- [Directions]
Your output should be the lines from the one with "At what coordinates should I click to accomplish: Click the UKRC" through the end of the entries below, set down word for word and nothing else.
(Supplied data Opens)
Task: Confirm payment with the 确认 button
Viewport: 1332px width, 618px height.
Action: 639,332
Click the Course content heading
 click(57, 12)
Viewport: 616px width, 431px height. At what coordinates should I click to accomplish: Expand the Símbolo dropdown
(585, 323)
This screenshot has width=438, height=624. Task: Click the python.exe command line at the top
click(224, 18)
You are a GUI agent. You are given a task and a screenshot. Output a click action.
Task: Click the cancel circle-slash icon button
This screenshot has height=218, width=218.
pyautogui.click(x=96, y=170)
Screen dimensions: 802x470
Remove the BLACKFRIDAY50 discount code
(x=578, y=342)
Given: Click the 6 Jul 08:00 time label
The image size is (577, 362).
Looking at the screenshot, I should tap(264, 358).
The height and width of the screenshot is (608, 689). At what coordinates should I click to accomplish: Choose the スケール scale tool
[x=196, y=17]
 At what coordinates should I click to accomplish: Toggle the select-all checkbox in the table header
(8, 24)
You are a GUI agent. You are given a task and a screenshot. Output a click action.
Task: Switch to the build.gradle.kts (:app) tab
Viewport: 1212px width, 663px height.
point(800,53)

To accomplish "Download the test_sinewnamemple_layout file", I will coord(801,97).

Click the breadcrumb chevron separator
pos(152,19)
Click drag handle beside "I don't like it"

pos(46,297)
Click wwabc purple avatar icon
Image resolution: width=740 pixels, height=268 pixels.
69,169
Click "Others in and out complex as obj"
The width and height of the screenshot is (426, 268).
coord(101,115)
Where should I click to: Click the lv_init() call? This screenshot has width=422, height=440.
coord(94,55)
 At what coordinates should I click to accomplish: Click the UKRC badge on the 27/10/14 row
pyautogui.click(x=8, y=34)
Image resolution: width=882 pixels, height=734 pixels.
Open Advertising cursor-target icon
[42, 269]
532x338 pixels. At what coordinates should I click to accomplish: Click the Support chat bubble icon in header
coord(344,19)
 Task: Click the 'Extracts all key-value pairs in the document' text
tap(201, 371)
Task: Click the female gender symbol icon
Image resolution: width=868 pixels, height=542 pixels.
(Supplied data Closes)
- [Worked solution]
 At what coordinates should I click to accomplish: Click the UKRC badge on the 27/10/14 row
pyautogui.click(x=8, y=34)
Image resolution: width=882 pixels, height=734 pixels.
Open Advertising cursor-target icon
[42, 269]
532x338 pixels. At what coordinates should I click to accomplish: Click the Support chat bubble icon in header
coord(344,19)
 Task: Click the 'Extracts all key-value pairs in the document' text
tap(201, 371)
Task: Click the female gender symbol icon
Image resolution: width=868 pixels, height=542 pixels.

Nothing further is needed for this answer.